Player states #5

Small story on how I started looking into and implementing game states.

When I started looking into game development I had no idea about the game loop concept. That's the first thing you learn. In JavaScript developers used to perform the update and render work with setTimeout, now everything changed to requestAnimationFrame who is actually synced with the computer's frame rate.

Coming from making applications and web pages, that's an interesting concept to grasp.

Anyway, after a while, your game gets bigger in code base, actions, events that an entity can perform. That leads to extreme complexity in your entity logic update code.

If the player is not under attack then he can eat but if his life is below or equal to 0 then it needs to teleport to the start point. That kind of if/else structure leads to madness.

Luckily I have taken some time off from the project to read about Game States in the Game Programming Patterns book by Bob Nystrom. I strongly recommend revisiting it over and over when you deal with some game programming specific problems.

Early UI of the game that resembles a web page. Notice I didn't have the Mil sprite yet.

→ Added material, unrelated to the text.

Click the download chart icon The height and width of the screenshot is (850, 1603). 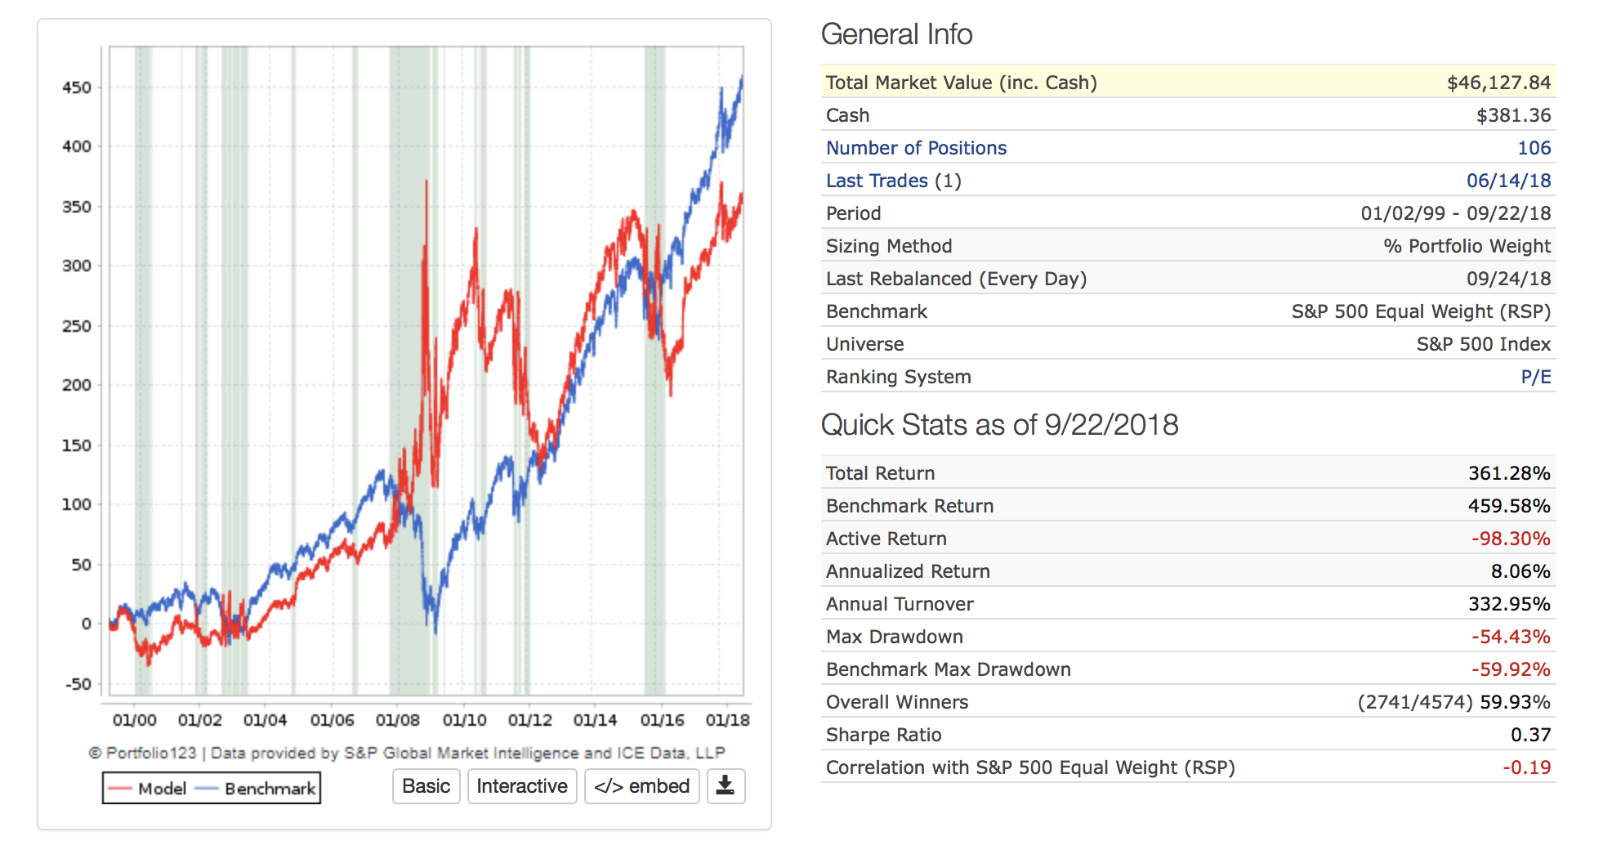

This allows me to prioritize an entity states and to separate and keep each state logic inside itself. There is some shared logic on the Entity class itself, but that is generic.

I have managed to now work and debug each state independently.

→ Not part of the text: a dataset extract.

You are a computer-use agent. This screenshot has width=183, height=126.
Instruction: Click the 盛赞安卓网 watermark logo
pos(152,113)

When you press "lay bomb" key, I check if the state "LAY_BOMB" can be triggered on the Player class. If green then I trigger it with this.state.trigger("LAY_BOMB", args?). The args parameter is optional and I use that for more complex states that involve references to other objects.

Now "LAY_BOMB" state has a maximum number of update_ticks and render_ticks. Once these are depleted the state destroys itself. This also allows the player to lay a bomb without waiting for the "LAY_BOMB" animation to finish - like in Dota.